The first time we saw the Draft Day trailer, we thought it was an over-the-top ESPN Draft coverage promo. It turned out to be a real film. The end product was about what one would expect given the premise and the corporate interest.
An NFL Draft is an unnatural fit for the big screen. There’s little action involved. It’s people sitting around offices talking on phones. There’s no sporting contest, and thus no natural vehicle for conflict and resolution. Time is condensed. It has almost no import outside football. A determinate outcome may take years. Forming that event into a credible movie required an eventful draft plot fleshed out with a botox treatment of human drama. Draft Day tried.
The football plot stretches credibility, even for the casual football fan (who else was the target for this movie?). Browns GM Kevin Costner, instructed to make a splash, trades the No. 7 overall pick and two additional first-round picks to Seattle for No. 1 to draft a Golden Boy QB from Wisconsin on a whim. Researching Golden Boy, begun on draft day itself, reveals he is a liar, a fraidy cat and a possible sociopath. Only the Browns figure this out.
Sunglasses-at-night-wearing owner wants Golden Boy. Coach Dennis Leary/Switzer wants to trade the No. 1 for a running back and draft picks. Costner, based on intuition and a post-it note, drafts the sympathetic linebacker he was planning to draft at No. 7. Everyone wants to kill him.
Instead of throwing on a pair of Beats and departing, Costner makes some serious lemonade. Seeing Golden Boy falling, he trades three second-round picks to Jacksonville to get back into the first round at No. 6. He somehow bluffs the Seattle GM, under fire for trading out of the No. 1 slot, into trading both the additional first round picks back (and a punt returner for spite) to move from No. 7 to No. 6 and draft Golden Boy. The Seattle GM is, in a comprehensive reversal, hoisted by his own petard.
The owner receives his splash. The coach obtains his running back. QB1, coming off injury, saves his job. Costner gets his groove back. Seattle saves money on Golden Boy at a lower draft slot. Everyone wins, except Jacksonville. The film helpfully telegraphed the plot by introducing only three players.

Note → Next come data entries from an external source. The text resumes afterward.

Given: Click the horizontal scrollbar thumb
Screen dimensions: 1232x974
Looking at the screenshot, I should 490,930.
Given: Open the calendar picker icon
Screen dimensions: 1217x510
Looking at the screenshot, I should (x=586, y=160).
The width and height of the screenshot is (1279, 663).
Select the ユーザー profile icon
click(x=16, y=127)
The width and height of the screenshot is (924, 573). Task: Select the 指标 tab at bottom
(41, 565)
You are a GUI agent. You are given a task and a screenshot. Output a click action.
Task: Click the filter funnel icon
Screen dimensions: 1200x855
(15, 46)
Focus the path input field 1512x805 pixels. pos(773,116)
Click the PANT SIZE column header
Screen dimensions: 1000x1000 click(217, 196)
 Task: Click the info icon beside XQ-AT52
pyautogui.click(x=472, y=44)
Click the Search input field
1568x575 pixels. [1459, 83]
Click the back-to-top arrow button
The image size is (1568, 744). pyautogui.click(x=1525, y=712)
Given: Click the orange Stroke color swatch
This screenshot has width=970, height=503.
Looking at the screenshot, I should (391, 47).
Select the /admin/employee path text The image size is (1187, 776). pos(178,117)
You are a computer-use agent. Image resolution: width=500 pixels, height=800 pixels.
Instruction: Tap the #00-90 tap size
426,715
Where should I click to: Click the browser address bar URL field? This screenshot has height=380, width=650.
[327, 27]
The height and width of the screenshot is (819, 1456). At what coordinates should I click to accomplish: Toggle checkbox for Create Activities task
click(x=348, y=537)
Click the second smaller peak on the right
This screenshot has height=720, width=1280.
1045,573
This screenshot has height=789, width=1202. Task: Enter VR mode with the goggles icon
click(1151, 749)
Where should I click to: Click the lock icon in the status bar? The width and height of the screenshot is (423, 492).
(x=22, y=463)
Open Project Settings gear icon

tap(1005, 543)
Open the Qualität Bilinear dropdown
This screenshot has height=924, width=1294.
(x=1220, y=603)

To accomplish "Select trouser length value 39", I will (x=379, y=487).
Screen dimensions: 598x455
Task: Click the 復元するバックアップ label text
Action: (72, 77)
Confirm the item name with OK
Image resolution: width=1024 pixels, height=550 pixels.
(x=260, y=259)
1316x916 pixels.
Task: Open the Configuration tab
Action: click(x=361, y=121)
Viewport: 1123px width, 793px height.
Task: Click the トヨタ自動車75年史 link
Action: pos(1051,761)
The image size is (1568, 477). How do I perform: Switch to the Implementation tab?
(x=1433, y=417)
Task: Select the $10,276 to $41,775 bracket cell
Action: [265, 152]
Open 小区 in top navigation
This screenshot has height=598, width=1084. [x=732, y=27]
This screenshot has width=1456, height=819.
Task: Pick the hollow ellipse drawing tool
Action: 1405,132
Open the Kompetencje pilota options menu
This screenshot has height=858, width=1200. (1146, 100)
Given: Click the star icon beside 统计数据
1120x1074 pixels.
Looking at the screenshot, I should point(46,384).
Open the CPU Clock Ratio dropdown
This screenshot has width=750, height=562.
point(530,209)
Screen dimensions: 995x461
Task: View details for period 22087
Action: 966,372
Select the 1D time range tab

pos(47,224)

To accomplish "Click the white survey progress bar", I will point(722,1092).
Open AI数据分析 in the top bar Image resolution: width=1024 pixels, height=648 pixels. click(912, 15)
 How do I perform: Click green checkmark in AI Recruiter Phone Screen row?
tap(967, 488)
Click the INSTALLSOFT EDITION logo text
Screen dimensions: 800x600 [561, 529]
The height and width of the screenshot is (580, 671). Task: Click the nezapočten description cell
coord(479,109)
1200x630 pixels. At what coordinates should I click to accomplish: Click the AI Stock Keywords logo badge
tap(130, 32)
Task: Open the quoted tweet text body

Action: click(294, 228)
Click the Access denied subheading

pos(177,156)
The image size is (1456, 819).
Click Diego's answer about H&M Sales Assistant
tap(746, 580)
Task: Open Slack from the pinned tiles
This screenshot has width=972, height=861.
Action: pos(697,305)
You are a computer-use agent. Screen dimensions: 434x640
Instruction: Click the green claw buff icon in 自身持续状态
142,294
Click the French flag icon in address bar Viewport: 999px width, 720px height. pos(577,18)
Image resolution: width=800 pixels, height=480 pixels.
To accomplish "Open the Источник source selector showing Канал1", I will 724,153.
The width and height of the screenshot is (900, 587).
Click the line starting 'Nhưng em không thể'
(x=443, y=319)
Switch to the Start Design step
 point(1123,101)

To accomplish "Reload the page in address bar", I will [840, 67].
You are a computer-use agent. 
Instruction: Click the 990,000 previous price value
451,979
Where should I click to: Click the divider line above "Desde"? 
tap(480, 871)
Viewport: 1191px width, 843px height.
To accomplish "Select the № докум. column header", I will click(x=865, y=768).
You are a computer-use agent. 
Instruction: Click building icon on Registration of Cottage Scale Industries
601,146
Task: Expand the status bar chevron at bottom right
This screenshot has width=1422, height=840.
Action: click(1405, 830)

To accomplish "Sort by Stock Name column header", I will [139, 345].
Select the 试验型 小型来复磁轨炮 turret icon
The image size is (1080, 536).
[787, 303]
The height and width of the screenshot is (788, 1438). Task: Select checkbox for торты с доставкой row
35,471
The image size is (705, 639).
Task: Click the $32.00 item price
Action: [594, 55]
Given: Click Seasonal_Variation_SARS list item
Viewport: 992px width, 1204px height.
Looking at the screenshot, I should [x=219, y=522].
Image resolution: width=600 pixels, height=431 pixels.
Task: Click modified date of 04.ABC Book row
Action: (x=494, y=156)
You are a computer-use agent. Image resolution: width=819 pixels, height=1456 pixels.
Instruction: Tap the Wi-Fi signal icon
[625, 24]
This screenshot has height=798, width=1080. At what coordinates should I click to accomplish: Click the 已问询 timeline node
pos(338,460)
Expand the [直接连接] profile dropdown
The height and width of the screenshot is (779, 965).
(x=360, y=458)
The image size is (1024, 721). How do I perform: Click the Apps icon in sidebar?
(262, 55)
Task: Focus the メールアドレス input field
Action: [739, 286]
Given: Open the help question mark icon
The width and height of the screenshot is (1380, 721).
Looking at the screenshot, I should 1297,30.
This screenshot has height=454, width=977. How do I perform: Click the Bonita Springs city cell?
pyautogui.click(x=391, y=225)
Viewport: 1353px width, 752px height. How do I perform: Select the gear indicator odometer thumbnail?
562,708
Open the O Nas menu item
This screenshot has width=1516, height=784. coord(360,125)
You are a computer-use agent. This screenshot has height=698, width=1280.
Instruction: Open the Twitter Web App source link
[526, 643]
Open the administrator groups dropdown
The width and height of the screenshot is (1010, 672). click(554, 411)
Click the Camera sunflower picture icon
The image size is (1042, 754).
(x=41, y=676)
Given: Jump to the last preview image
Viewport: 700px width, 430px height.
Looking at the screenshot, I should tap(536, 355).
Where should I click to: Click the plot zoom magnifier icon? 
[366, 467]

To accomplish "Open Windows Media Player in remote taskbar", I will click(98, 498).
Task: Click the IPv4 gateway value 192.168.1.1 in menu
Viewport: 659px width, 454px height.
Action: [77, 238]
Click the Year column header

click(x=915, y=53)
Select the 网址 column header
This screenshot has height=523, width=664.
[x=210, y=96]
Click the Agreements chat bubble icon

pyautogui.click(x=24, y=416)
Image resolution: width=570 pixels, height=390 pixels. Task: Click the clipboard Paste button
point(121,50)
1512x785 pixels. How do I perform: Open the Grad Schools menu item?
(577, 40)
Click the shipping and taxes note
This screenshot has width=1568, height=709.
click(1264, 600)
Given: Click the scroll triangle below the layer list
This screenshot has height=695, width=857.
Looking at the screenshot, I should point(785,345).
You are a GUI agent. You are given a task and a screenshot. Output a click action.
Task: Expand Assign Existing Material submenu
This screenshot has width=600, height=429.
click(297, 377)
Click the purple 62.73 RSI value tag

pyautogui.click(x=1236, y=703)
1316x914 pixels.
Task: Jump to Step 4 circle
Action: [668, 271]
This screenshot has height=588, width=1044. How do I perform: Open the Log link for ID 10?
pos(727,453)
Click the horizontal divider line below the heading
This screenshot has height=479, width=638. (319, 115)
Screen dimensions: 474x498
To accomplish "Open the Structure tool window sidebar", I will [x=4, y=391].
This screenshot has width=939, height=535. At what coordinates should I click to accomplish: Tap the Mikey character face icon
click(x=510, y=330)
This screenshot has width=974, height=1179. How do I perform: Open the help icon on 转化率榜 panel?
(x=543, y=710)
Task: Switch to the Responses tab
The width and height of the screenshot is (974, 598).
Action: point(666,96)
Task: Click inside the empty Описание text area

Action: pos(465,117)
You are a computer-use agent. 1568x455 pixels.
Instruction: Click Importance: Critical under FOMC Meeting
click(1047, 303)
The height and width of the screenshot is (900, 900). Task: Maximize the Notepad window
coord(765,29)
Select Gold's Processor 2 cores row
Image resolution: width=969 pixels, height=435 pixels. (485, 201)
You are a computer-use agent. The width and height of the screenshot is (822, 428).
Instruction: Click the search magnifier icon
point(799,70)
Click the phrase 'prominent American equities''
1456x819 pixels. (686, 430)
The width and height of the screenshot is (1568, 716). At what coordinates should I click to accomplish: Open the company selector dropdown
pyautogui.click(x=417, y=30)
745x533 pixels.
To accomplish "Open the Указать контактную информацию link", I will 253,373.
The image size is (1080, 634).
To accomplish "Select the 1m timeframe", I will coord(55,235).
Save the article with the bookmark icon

Costner’s professional rebirth coincides with his personal rebirth. He must come to terms with his legendary father’s very recent death and the news that his Salary Cap analyst cum closet office girlfriend Jennifer Garner is pregnant. It’s quite the 15 hours, despite nothing violent, sexual or even moderately amusing happening. Each conversation is chalk full of overwrought nuggets of wisdom.
Draft Day truly resembles an over-the-top NFL promo. Sets are sleek and shiny, with a hearty beige undertone. Product placement is gratuitous. Each team (including Cleveland, Buffalo and Jacksonville) is introduced with a sweeping shot of beautiful waterfront followed by an aerial arc over the new, state-of-the-art stadium. No one utters the word “concussion.”
NFL sensibility saps the film of any latent vitality it could have mustered. Every potential for offense, notably Jennifer Garner’s femininity and Dennis Leary’s take on Barry Switzer, is sanitized and castrated for broad public consumption. There’s no place for the plot to veer. When Costner drops his triumphant f-bomb, it just feels out of place and comical.
Draft Day fits the Kevin Costner oeuvre. He’s competent (British accent excepted). He’s handsome, but not descriptively so. He neither adds nor subtracts value. He delivers with a great script. He won’t deliver you from a steaming, unwieldy turd.
Where does this film fit within the Costner power rankings? Below Waterworld. If you’re going to fail, fail with gusto.